Zmiany w ośrodku w Zakrzowie. Głównym zarządcą jest spółka, nie gmina
Zmiany w działalności Gminnego Ośrodka Sportu i Rekreacji w Zakrzowie, w gminie Polska Cerekiew. Chodzi o ośrodek przygotowań olimpijskich w ujeżdżeniu, znajdujący się tam hotel, basen i restaurację. Samorząd w tym roku zamierza dopłacić 500 tysięcy do działalności ośrodka. W ubiegłym roku było to 1,5 miliona złotych.
– Większością głosów rady gminy zdecydowano o tym, żeby znacznie zmniejszyć i obniżyć koszty utrzymania GOSiR-u.
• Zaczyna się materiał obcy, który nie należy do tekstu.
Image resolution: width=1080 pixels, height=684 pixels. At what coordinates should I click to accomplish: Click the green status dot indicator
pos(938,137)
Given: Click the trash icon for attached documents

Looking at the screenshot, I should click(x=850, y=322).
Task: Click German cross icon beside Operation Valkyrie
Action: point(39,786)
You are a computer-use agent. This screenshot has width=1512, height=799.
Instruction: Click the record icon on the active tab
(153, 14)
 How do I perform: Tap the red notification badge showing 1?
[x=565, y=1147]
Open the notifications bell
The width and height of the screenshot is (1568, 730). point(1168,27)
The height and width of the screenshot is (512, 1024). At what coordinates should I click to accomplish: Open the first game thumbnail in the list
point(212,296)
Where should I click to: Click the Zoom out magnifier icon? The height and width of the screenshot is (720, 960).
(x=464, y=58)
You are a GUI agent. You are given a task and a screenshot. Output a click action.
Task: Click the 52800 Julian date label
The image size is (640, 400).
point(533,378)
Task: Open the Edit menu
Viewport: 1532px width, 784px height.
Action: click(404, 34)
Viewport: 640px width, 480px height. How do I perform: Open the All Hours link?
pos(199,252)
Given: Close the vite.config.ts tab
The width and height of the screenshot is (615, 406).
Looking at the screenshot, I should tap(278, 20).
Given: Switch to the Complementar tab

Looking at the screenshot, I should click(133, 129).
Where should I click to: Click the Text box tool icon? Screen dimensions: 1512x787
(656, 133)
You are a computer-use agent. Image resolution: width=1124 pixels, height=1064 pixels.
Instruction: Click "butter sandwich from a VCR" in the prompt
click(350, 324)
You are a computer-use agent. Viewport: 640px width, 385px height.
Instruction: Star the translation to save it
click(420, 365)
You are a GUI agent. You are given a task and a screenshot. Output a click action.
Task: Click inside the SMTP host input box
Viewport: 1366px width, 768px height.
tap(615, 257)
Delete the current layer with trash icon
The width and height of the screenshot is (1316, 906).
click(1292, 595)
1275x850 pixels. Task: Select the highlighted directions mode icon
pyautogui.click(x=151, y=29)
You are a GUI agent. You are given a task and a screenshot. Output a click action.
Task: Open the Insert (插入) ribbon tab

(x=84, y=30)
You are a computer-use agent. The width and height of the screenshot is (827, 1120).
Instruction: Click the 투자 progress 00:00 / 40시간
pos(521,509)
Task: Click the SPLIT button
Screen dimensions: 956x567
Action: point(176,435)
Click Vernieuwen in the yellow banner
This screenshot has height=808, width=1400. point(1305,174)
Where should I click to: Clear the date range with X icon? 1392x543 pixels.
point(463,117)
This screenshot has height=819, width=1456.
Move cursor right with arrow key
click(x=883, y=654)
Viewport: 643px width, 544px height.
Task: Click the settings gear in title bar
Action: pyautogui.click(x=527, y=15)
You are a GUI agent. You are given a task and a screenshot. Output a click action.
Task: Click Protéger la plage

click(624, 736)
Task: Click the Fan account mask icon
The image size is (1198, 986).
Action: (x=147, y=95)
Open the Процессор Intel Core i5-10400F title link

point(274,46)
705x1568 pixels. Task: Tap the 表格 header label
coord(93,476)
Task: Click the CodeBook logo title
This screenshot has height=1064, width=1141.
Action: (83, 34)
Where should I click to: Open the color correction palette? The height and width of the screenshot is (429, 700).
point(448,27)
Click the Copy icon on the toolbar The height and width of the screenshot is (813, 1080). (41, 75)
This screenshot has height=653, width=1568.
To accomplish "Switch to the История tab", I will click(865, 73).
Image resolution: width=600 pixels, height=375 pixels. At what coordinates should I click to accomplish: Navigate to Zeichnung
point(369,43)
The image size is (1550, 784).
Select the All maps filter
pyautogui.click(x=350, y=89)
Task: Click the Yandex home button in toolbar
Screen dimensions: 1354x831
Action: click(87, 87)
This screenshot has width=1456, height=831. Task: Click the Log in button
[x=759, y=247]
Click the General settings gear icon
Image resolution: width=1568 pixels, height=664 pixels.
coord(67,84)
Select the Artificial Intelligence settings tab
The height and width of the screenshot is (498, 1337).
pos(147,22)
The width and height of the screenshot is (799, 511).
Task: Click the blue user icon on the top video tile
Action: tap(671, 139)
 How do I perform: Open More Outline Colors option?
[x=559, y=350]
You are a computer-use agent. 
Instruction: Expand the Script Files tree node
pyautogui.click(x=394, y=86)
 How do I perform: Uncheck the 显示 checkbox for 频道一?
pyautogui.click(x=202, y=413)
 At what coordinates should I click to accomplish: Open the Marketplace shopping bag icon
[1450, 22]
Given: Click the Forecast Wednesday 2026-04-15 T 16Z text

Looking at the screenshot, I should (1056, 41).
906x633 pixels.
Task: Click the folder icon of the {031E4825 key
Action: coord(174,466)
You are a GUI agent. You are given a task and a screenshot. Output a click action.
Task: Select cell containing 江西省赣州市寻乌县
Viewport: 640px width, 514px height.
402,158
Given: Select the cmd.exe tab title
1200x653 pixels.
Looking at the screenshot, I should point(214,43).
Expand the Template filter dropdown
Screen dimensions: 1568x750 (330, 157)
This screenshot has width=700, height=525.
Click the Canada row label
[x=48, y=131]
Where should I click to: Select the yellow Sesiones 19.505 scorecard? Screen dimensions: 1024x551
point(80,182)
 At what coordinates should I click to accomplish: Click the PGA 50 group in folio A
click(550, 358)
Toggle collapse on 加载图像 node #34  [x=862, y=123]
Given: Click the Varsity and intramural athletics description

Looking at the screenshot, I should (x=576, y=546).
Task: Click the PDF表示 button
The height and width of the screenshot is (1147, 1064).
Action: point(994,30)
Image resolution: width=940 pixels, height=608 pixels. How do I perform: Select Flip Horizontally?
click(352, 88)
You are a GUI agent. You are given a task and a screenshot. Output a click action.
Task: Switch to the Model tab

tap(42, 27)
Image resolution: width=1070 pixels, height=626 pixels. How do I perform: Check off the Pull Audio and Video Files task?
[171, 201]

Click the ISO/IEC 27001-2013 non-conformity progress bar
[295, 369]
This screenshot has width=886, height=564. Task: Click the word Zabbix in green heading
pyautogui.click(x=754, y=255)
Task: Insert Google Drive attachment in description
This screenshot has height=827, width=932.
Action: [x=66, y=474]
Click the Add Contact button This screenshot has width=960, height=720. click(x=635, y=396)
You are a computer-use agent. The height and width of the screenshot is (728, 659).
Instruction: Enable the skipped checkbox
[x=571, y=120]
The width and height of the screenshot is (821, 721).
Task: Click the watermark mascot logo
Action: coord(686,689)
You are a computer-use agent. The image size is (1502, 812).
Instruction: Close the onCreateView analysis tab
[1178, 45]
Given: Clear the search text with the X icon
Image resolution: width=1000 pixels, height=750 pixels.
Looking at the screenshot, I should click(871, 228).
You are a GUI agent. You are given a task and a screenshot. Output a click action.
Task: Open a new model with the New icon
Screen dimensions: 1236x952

Nie ukrywam, że były też głosy, żeby całkowicie go zamknąć. Poświęciliśmy drugą połowę roku na przygotowanie koncepcji, która pozwoli odciążyć budżet gminy i jednocześnie pozwoli funkcjonować GOSiR-owi.
Prezesem spółki zarządzającej GOSiR-em jest jego dotychczasowy kierownik, Andrzej Sałacki.
W związku ze zmianami formalnymi, a także zamknięciem części obiektu z powodu obostrzeń związanych z pandemią, od stycznia większość pracowników z umów o pracę przeszła na umowy - zlecenie.
- Chcemy zmniejszyć nasze koszty, ale nie oznacza to, że GOSiR nas zupełnie nie interesuje – mówi Piotr Kanzy. – Będziemy pomagać spółce przy ponoszeniu kosztów, ale tylko technicznych. Mam tu na myśli prąd, gaz, wodę, ścieki. Wcześniej cały hotel też należał do gminy, teraz przekazaliśmy go spółce, a do tego też restaurację. Poza spółką mamy innych dzierżawców na obiekcie: klub jeździecki Lewada i pensjonat seniora.
Spółka i gmina podjęły decyzję o zamknięciu znajdującego się w GOSIR-e krytego basenu. Żadna z jednostek nie jest w stanie utrzymywać obiektu, zwłaszcza w dobie pandemii i często zmieniających się wytycznych związanych z użytkowaniem pływalni. Jest mało prawdopodobne, żeby w tym roku basen został ponownie uruchomiony.